EXERCISE: Write out, from the entries below, exactly the lines that run between the lines holding "Choose the عسكري sector radio button" and "Shuffle presets using", inclusive, and stop there.

[Records from a data source]

--- START ---

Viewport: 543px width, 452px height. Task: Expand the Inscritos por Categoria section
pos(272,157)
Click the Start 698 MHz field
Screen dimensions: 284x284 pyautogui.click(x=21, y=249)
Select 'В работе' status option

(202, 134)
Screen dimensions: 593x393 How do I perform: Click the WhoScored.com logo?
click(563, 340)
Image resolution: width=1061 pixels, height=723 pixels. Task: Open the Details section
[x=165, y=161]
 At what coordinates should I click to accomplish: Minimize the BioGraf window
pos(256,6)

--- END ---
--- START ---

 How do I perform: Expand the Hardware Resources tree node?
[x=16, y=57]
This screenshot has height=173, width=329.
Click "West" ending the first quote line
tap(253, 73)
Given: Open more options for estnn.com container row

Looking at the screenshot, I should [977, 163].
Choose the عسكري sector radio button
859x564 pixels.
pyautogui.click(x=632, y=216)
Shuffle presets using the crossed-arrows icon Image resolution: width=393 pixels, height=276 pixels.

--- END ---

EXERCISE OUTPUT:
Choose the عسكري sector radio button
859x564 pixels.
pyautogui.click(x=632, y=216)
Shuffle presets using the crossed-arrows icon Image resolution: width=393 pixels, height=276 pixels.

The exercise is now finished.